• 抽出テキスト:

•••

検定・推定

【統計学】「帰無仮説」棄却のロジック|なぜ「差がある」と言わずに「差がないとは言えない」という捻くれた言い方をするのか?

こんにちは、シラスです。

統計的仮説検定を勉強していて、一番イライラするのは「言葉の回りくどさ」ではないでしょうか。

明らかにデータに差があるのに、統計学者はこう言います。 「帰無仮説を棄却する」

逆に、差が見られない時も、こう言います。 「帰無仮説を棄却できない(差があるとは言えない)」

「いや、スパッと『差がある!』『差がない!』と言ってくれよ!」と思いたくなりますよね。なぜ彼らはこんなに捻くれた言い方をするのでしょうか?

実はこれ、性格が悪いからではありません。「科学的に嘘をつかないための、ギリギリの誠実さ」が、この独特な言い回しを生んでいるのです。

今日は、この「帰無仮説」のロジックを、裁判の「推定無罪」に例えてスッキリ理解しましょう。

1. そもそも「帰無仮説」とは?

まず、用語の整理です。検定を行う時、私たちは2つの仮説を立てます。

📊 2つの仮説
🔹 帰無仮説($H_0$)
「差はない」「効果はない」「偶然である」という、否定したい仮説
🔹 対立仮説($H_1$)
「差がある」「効果がある」という、主張したい仮説

ここで重要なのは、統計的検定は「対立仮説(主張したいこと)を直接証明するのではない」ということです。

わざわざ「帰無仮説(否定したいこと)」が間違っていることを証明することで、消去法的に「じゃあ、対立仮説が正しいよね」と主張するスタイルを取ります。これを「背理法」と言います。

2. 「疑わしきは罰せず」の裁判と同じ

なぜこんな面倒なことをするのか? それは「裁判」をイメージすると一発で分かります。

  • 検察官(あなた): 「被告人は有罪だ!」と主張したい(対立仮説)。
  • 裁判のルール: 確実な証拠が出るまでは「被告人は無罪(シロ)」と仮定して進める(帰無仮説)。

これが「推定無罪」の原則です。

ケースA:証拠が十分な場合(P < 0.05)

あなたは強力な証拠(データ)を突きつけました。 「無罪だと仮定するには、この証拠の説明がつかない(確率が低すぎる)!」

裁判長は判決を下します。 「被告人の『無罪』という仮定は無理がある。よって棄却する。被告人は『有罪(クロ)』である!」

•••

(データセットの項目)
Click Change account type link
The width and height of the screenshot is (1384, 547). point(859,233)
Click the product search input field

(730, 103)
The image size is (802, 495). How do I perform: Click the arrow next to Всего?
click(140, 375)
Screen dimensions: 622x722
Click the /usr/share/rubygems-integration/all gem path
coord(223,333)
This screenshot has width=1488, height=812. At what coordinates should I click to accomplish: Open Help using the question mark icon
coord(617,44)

•••

帰無仮説を裁判にたとえた記事の、最後の文のあとに続く部分を書いてもらえますか? これらの項目は、別の出典から取られたものです。

• この問題の解答:
これが「有意差あり(帰無仮説を棄却する)」の状態です。 「無罪(差がない)」という可能性を消すことで、「有罪(差がある)」を勝ち取ったわけです。

ケースB:証拠が不十分な場合(P > 0.05)

ここが重要です。 証拠が弱く、「まあ、無罪の人でもこれくらいの行動はするよね」と判断された場合、どうなるでしょうか?

裁判長はこう言います。 「証拠不十分につき、無罪(として扱う)」

さて、ここで質問です。 この判決は、「被告人が100%清廉潔白で、絶対にやっていない」と証明したことになりますか?

なりませんよね。 「本当はやっているかもしれないが、今の証拠だけでは有罪とは言えない(クロと断定できない)」と言っているだけです。

⚖️ 棄却できない時の本当の意味

検定で有意差が出なかった時、「差がない(AとBは同じ)」と結論づけるのは間違いです。

正しくは、「差があるとは言えない(保留)」です。
(サンプル数を増やせば、差が見つかるかもしれないから!)

3. なぜ「差がない」と言い切ってはいけないのか?

統計学者が「差がない(同じである)」と言い切るのを嫌がる理由は、「悪魔の証明」になるからです。

  • 「差がある」ことの証明 = 1つでも反例(強いデータ)があればOK。
  • 「差がない」ことの証明 = 世界中のあらゆるデータを集めてもズレがないことを示さなければならない。

工場で「A機とB機の性能は同じです!」と言い切るためには、無限に製品を作り続けなければ証明できません。 しかし、「A機とB機には差があります!」ということは、100個程度のデータ(有意差)があれば証明できます。

だから統計学では、「差があること(有罪)」は積極的に証明しますが、「差がないこと(無罪)」は「とりあえず保留」という消極的な態度をとるのです。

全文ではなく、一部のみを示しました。